I now completely agree with OP. My ds was exactly the same, but got into a very competitive course and we thought that would motivate him. Got asked to leave towards end of year 1 as he was at risk of failing due to not passing exams throughout the year. Was offered the chance to start year 1 again. We advised a gap year where he could decide what he really wanted to do. He decided another very competitive STEM course was "his passion". Very high contact hours and labs. In both courses we were substantially topping him up. I've just discovered he stopped attending in January because it was interfering with his social life. He's lost two years of SF now. I've made it very clear that bank of mum and dad is now closed. He got his 'student experience' and realized it's overrated. He will now have to self fund any future education. Sadly I know so many parents in the same boat!

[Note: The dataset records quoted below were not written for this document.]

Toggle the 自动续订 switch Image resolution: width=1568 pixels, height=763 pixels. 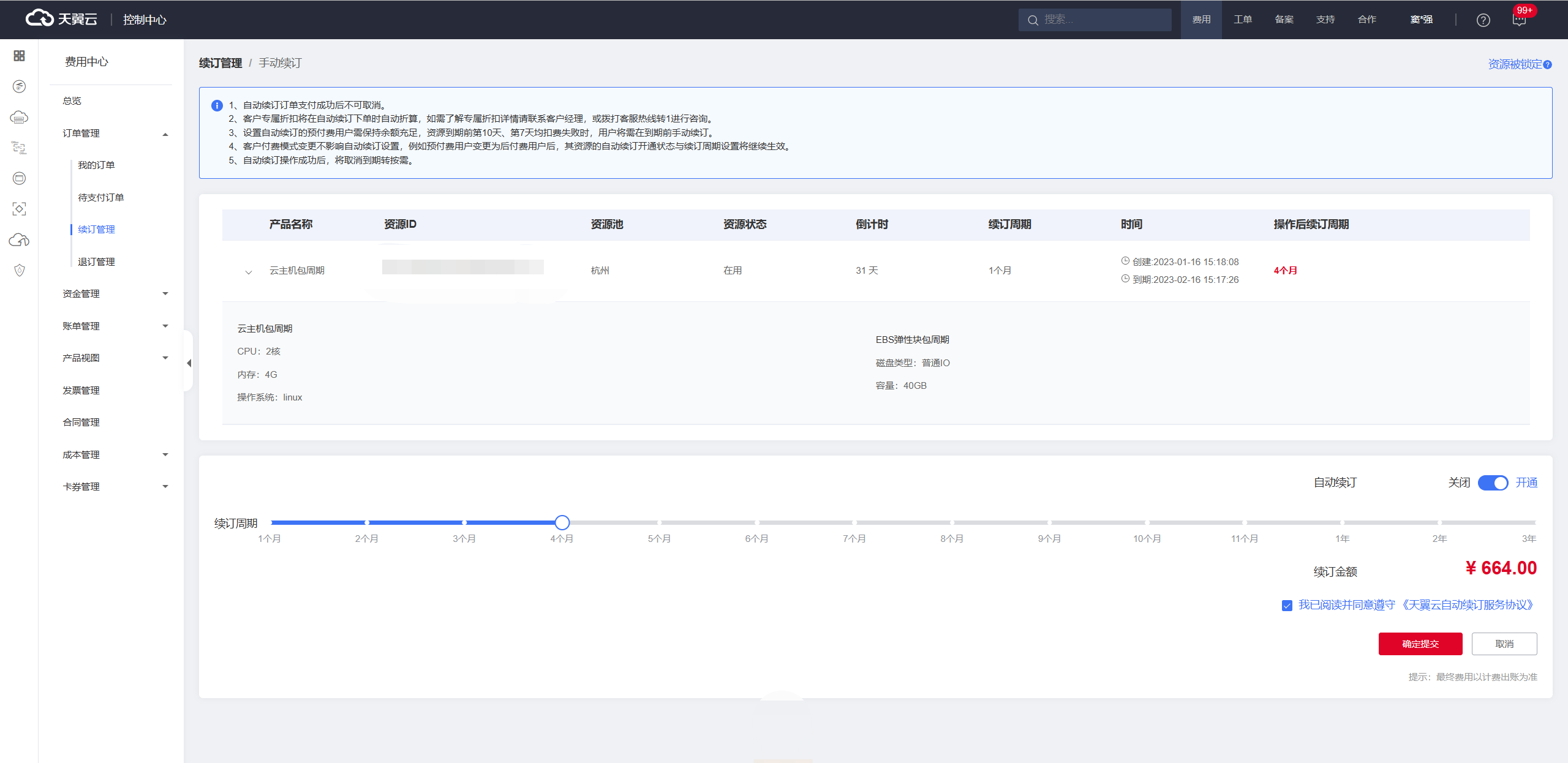tap(1493, 483)
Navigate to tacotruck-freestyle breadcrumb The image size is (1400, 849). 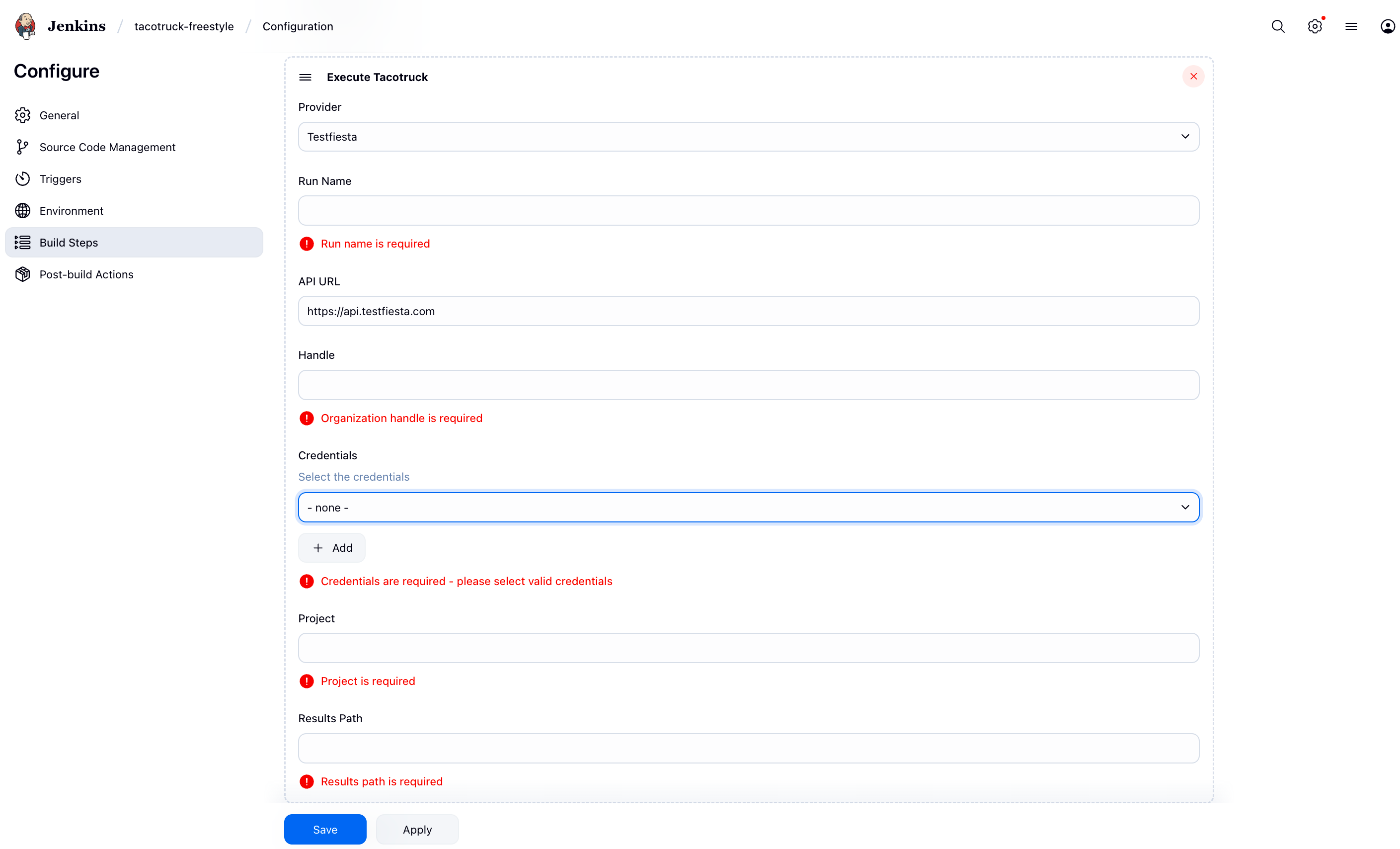[184, 26]
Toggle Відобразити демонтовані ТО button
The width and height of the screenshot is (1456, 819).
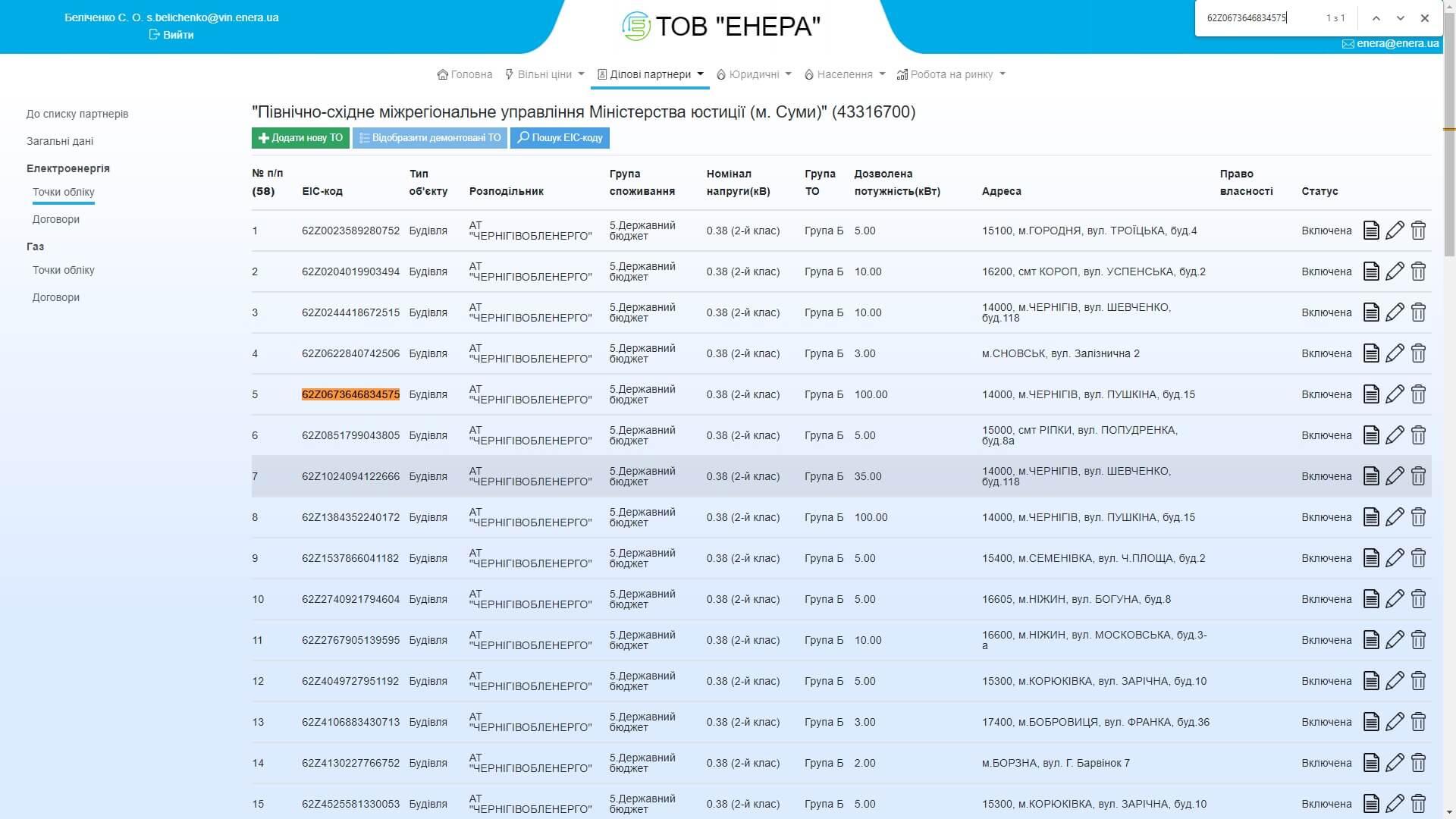pyautogui.click(x=429, y=138)
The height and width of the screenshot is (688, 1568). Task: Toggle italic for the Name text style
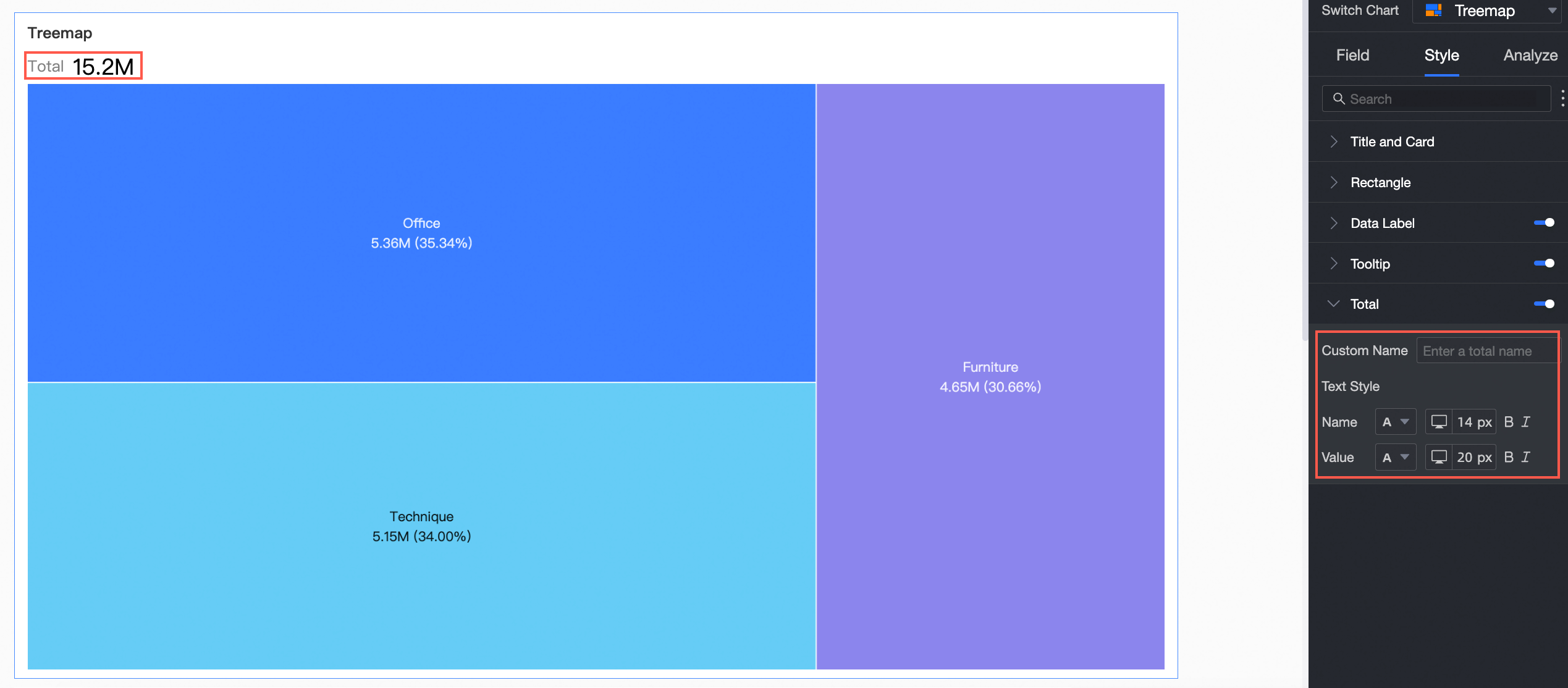(x=1525, y=422)
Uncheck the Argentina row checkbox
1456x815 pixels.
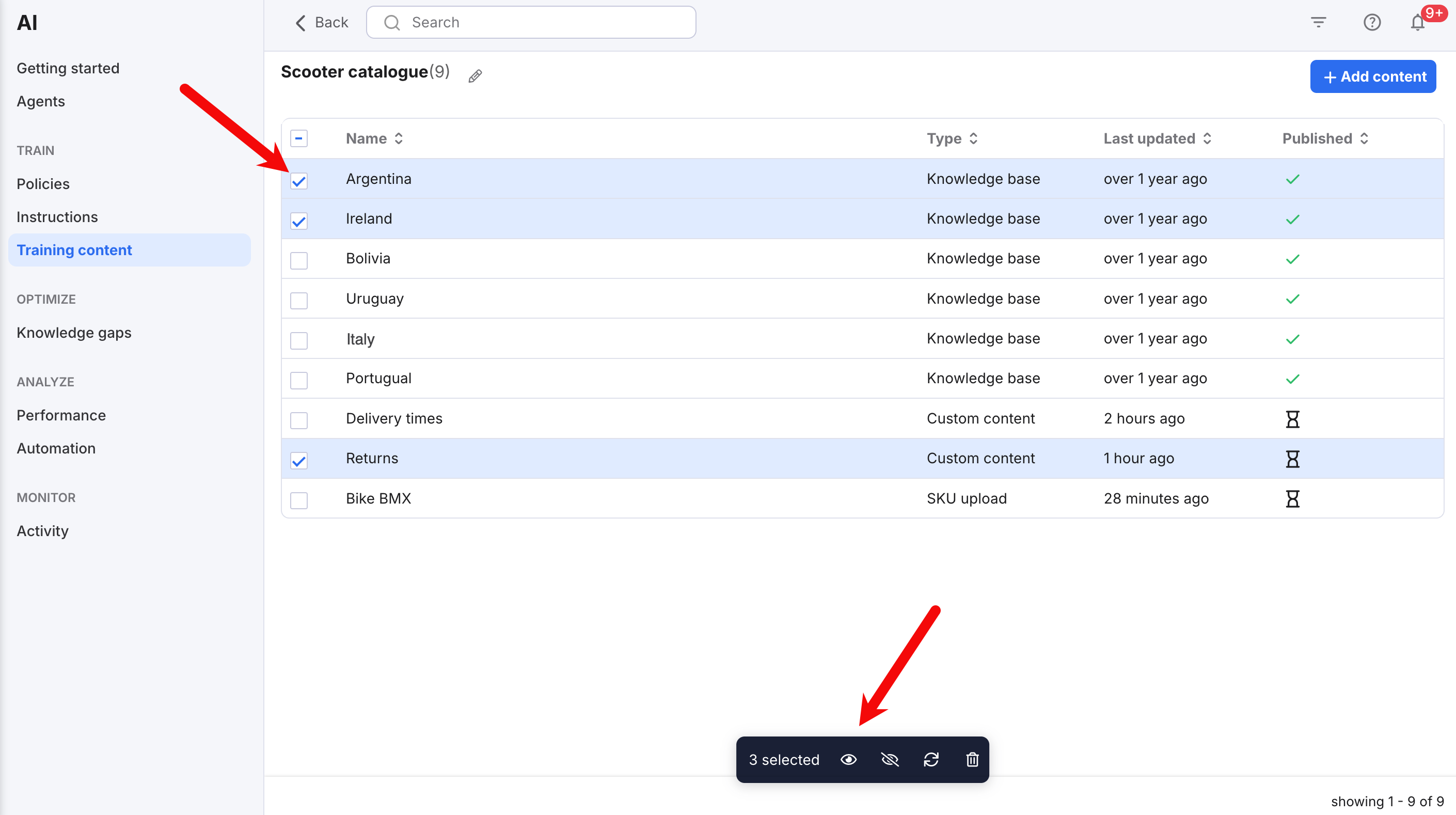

SophiaSW1 · 24/03/2023 09:22

If he wants to go I would definitely encourage him to. Taking a year out is risky. So many jobs require a degree as a basic requirement, it's a shame not to go for it if he wants to.

Nevermind31 · 24/03/2023 09:23

Goinganon321 · 24/03/2023 01:38

@SabbatWheel pleased for your DD. But my DS 💯 wants uni coz he wants student life and fun. Doesn’t want to get a job. Trouble is he shows no interest in any subject (other than, perhaps, Spanish if I am being generous!)

Look for a course that does Spanish and something like Economics, Law, Business. That way he’ll get a genetic but usable degree, and might get to spend some time in Spain too. The experience of having lived abroad will really help him grow.

mewkins · 24/03/2023 09:28

Goinganon321 · 24/03/2023 01:54

So, to summarise the feedback so far, DS should go to uni even though he is not enthused by any subject and primarily wants the ‘student experience’. My idea that he takes a year out, works and thinks about it is misguided! Let’s leave it there for now - posting on MN late at night often results in strange views!

Quite honestly I bet this is a high percentage of students! Back in my day the clearing process meant that kids ended up taking all sorts of random courses and then sometimes changed after a term.

Having a degree does generally improve your career prospects and if he is enthusiastic about going then at least he has a purpose in life!

sherbertyellowteddy · 24/03/2023 09:33

I agree with you OP. If he just wants to go for the experience I wouldn't encourage it. Regardless of what many posters have said, getting saddled with thousands of pounds worth of debt just to say you are at uni is bizarre. I won't be encouraging my children to go to uni unless they have to have a degree for the job role they want.

Out of my large friend/family circle the people doing the best in life are the trades. Own businesses etc. I can't think of anyone I know who actually needed their degree in the job role they have now.

EssexMan55 · 24/03/2023 09:40

Onthenosecco · 24/03/2023 01:59

Views aren’t “strange” just because they differ from yours.

I personally think it’s nuts to talk a kid out of going to uni in favour of getting a job in McDonald’s, and I’d be really hurt if my mum felt that was a more appropriate path for me; despite my motivations for going to uni.

What serious harm can possibly come out of him going to uni? None.

What harm can shelving uni and going to McDonald’s do? Lots. It tells your son that he can’t be trusted to make decisions. It tells your son that his happiness doesn’t matter. And so on.

The harm is massive debt starting out in life (unless the parents are wealthy enough to pay all the childs living costs + tuition fees whilst at uni). We produce huge number of graduates nowadays and getting a graduate job is highly competitive. So it's certainly worth thinking twice if someone is not enthused about doing a subject. Though maybe doing an apprenticeship would be abetter thing to try than working in maccy d's for a year. It would certainly look better on a cv.